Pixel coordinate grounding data
========

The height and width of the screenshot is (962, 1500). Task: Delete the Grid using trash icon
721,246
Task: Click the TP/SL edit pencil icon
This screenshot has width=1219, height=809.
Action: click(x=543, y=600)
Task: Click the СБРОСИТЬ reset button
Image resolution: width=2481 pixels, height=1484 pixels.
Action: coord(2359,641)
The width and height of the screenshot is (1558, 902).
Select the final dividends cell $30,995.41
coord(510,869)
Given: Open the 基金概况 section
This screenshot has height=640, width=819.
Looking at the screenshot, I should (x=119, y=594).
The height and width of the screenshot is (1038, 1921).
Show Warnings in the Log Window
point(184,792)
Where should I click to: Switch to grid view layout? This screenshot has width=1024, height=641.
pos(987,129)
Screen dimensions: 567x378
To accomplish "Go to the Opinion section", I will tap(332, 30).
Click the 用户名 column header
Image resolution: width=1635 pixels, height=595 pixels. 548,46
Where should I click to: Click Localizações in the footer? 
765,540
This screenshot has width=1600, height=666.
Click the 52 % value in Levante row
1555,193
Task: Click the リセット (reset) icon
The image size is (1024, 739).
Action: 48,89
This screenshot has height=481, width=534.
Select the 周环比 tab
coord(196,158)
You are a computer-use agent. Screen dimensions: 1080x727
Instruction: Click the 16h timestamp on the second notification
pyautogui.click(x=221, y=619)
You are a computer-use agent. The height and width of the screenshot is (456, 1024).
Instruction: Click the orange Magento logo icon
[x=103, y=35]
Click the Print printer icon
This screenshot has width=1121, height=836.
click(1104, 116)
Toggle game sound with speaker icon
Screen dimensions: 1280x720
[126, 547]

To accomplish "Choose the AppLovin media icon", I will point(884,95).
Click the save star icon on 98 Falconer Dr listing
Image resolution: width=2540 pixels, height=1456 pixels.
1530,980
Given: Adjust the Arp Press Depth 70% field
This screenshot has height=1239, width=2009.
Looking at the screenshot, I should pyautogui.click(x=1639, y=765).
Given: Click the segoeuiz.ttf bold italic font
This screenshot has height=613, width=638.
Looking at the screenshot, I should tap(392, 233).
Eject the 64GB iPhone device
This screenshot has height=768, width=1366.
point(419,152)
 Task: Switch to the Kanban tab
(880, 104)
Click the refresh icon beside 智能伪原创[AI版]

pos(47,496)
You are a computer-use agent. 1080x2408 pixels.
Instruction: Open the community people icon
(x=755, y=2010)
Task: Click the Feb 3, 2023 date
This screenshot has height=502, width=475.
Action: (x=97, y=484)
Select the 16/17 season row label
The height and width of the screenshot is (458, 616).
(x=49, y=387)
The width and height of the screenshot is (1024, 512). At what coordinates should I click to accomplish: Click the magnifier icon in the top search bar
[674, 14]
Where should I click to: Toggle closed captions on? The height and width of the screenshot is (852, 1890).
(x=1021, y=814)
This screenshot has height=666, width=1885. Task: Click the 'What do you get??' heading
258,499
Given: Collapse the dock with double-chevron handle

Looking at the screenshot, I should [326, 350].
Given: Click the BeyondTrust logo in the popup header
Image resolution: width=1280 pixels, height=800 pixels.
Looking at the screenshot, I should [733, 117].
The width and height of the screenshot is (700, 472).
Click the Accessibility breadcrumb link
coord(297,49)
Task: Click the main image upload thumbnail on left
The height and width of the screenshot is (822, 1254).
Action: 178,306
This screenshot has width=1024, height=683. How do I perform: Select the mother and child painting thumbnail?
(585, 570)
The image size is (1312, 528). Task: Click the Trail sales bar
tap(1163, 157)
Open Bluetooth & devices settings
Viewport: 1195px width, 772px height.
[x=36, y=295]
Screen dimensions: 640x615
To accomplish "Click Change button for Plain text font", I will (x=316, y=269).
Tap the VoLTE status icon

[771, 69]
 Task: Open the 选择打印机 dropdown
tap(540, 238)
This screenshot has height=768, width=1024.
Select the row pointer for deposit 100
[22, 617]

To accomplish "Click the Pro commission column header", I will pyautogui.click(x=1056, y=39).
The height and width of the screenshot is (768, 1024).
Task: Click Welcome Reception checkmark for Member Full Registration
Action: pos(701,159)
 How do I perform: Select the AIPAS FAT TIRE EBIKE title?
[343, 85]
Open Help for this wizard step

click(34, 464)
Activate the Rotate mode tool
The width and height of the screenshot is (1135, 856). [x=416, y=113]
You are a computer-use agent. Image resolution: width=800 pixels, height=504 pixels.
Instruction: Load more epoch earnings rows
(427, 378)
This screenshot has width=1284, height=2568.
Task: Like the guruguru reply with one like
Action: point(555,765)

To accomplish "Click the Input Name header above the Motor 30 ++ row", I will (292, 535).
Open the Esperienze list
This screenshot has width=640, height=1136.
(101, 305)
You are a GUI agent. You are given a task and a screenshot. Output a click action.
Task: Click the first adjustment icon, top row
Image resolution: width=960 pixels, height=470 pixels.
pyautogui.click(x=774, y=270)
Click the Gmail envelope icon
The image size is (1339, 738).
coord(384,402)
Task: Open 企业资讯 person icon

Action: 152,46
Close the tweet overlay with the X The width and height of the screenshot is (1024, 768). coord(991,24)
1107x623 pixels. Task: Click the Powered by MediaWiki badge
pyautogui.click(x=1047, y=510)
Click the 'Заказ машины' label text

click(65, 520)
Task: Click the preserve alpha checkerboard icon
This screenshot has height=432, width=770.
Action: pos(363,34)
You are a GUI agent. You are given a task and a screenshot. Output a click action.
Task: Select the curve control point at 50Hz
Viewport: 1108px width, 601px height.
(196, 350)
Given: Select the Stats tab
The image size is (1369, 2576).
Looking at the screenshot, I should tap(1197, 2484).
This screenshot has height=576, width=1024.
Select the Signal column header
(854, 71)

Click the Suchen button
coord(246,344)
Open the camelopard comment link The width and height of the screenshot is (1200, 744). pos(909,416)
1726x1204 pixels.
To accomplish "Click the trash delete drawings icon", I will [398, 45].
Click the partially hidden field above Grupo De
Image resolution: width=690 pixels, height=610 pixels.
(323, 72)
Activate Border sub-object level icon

========

Write out only the lines from the very start of the entries above to the line that includes "Task: Click the СБРОСИТЬ reset button", both ends included, each one unchanged.

The height and width of the screenshot is (962, 1500). Task: Delete the Grid using trash icon
721,246
Task: Click the TP/SL edit pencil icon
This screenshot has width=1219, height=809.
Action: click(x=543, y=600)
Task: Click the СБРОСИТЬ reset button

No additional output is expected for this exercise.